Enfin, sur le même thème, si vous êtes un partisan du ROUGE et NOIR, vous pourriez envoyer un lien vers les statistiques du match du 1er octobre 2015, un duel au cours duquel Ottawa a battu Montréal 39-17 et au cours duquel Henry Burris a établi un record de la LCF avec 45 passes complétées pour des gains de 504 verges – un record pour une équipe d’Ottawa. Pour ajouter l’insulte à l’injure, Burris a battu un record qui appartenait à… Anthony Calvillo!
OK, cette tactique est un peu immature, et on commence à avoir fait le tour de la question, mais terminons en soulignant qu’Ottawa ne l’a pas eu facile à la position de quart-arrière entre les années de Russ Jackson et celles de Burris/Trevor Harris.
Pour les partisans montréalais plus âgés, employons le thème de la série de films « Retour vers le futur » et évoquons le droit de se vanter des succès de son équipe lors des éliminatoires.

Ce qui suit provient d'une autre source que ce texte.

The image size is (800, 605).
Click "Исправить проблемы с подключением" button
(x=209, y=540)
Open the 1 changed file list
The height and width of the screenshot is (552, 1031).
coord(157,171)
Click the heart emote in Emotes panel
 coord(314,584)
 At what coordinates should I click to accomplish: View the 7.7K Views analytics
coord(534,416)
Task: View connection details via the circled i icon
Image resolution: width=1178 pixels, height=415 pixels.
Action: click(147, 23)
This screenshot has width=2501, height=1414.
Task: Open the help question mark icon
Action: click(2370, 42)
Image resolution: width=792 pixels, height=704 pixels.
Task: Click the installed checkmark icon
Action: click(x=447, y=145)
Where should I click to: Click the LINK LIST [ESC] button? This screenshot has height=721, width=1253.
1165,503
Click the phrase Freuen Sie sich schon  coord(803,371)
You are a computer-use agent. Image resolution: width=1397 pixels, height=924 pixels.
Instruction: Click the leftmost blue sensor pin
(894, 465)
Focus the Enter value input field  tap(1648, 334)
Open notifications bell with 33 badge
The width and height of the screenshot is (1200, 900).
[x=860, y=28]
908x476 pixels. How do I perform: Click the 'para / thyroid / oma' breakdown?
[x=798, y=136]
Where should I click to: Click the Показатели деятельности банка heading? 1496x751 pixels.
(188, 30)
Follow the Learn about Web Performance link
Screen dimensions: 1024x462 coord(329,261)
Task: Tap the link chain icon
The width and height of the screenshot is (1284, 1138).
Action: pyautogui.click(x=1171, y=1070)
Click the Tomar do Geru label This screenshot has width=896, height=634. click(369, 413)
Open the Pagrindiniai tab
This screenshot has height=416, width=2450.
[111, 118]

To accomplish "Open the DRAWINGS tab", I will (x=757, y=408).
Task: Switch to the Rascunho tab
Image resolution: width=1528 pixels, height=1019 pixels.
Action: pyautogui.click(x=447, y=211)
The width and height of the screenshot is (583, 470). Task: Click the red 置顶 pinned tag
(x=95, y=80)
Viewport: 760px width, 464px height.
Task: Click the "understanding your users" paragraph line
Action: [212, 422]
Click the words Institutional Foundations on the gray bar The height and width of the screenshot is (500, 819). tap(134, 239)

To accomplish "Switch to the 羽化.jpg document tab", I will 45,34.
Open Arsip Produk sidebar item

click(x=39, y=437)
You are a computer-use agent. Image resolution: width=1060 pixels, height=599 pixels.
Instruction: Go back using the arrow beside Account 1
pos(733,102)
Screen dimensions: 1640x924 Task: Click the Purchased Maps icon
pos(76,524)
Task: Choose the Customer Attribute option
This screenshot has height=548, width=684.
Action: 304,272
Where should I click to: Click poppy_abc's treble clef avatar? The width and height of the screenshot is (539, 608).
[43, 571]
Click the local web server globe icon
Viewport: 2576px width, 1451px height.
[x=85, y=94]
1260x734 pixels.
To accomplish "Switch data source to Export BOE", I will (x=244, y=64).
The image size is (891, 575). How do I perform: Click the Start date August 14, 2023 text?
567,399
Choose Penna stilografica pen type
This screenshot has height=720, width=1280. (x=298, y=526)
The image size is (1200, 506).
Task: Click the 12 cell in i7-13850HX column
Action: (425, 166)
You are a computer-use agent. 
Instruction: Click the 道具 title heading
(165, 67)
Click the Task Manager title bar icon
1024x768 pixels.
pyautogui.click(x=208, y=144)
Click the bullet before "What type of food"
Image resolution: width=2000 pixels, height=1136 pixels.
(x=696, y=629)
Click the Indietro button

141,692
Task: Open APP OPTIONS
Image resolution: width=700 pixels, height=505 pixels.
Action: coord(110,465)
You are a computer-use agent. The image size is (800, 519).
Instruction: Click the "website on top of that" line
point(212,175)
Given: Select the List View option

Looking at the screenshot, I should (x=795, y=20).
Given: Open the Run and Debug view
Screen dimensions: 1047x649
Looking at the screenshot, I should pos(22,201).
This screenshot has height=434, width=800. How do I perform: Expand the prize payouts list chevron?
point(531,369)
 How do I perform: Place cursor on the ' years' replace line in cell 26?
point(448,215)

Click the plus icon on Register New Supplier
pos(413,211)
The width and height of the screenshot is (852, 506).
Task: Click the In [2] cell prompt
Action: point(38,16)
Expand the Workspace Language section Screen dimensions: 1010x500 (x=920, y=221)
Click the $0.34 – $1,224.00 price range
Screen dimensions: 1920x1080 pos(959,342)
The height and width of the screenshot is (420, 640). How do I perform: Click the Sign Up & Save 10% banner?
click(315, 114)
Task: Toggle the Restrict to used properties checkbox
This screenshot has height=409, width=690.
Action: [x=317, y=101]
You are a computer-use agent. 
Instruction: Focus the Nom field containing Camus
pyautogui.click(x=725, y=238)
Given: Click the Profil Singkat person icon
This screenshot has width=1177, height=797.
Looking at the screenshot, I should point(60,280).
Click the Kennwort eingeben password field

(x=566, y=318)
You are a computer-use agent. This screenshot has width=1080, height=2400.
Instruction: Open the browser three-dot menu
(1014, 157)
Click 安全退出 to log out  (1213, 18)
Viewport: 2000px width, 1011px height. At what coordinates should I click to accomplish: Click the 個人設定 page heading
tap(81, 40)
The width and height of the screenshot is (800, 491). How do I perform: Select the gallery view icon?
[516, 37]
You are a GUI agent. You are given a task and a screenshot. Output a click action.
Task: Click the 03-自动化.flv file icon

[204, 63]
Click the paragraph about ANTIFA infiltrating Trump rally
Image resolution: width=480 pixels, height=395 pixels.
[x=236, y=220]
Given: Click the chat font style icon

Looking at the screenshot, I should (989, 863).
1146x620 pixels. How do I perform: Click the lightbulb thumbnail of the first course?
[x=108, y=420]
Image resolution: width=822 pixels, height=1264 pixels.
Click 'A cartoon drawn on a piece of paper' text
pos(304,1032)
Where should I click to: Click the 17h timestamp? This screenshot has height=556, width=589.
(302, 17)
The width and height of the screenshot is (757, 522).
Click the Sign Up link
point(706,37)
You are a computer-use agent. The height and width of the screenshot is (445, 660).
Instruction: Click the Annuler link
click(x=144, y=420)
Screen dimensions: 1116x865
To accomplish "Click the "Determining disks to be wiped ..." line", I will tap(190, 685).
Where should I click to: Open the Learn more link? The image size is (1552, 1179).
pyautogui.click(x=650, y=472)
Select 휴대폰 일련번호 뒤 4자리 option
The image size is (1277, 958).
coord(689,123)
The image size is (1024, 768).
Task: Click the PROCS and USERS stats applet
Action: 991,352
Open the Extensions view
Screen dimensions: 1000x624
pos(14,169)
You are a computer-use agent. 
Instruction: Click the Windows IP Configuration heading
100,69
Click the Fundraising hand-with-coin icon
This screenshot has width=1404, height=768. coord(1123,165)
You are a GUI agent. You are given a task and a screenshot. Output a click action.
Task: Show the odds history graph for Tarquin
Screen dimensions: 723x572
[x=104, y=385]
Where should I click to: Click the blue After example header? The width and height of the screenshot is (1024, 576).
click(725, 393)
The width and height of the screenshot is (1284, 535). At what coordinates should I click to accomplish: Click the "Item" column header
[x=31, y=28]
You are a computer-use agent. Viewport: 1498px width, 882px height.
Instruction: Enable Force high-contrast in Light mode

La dernière fois que ces deux équipes se sont affrontées lors des éliminatoires remonte à 1985, la même année que Marty McFly a remonté le temps afin de voir ses parents s’embrasser pour la première fois. Cette année-là, les Concordes de Montréal, grâce aux 344 verges par la passe du quart-arrière Joe Barnes, avaient battu Ottawa 30-20 en demi-finale. Ce qui est étonnant c’est qu’à l’époque, un duel entre Montréal et Ottawa lors des éliminatoires survenait pratiquement une fois aux deux ans, les deux clubs ayant croisé le fer 18 fois entre 1957 et 1985. Il faut souhaiter le retour de cette cadence.
Sans blague, s’affronter lors des éliminatoires est la meilleure façon de construire une légitime rivalité entre deux clubs. Pour les plus jeunes partisans d’Ottawa, utilisez tout simplement l’expression « OK, boomer » et rappelez aux partisans de Montréal que leurs favoris n’ont qu’une seule victoire lors des éliminatoires au cours des 10 dernières années, alors que le ROUGE et NOIR a quatre victoires lors des éliminatoires et un triomphe lors de la Coupe Grey depuis son retour dans la LCF en 2014.
Pas besoin de vous limiter au football : soyez créatif. Ottawa peut se vanter d’être la ville natale de célébrités comme Alanis Morissette et Dan Aykroyd, tandis que le groupe Arcade Fire a été fondé à Montréal, la ville natale de William Shatner. À vous de décider qui remporte la bataille des célébrités. Le trafic est de loin pire à Montréal, mais le prix des maisons, en moyenne, est 100 000 $ moins cher. Ottawa peut jouer sur des cordes sensibles avec des histoires comme celles de Lewis Ward, qui a travaillé dans un centre de dépistage de la COVID-19 à l’hôpital Kingston General, mais Montréal est l’endroit par excellence pour faire la fête : personne ne va à Ottawa pour célébrer un enterrement de vie de garçon ou un enterrement de vie de fille, et nous avons tous une histoire un peu louche d’un soir sur la rue Crescent.
Ce ne sont que quelques suggestions. Partisans des Alouettes et du ROUGE et NOIR, n’hésitez pas à vous taquiner les uns les autres. Parce qu’une LCF au sein de laquelle on retrouve une authentique rivalité entre Montréal et Ottawa est une bien meilleure LCF.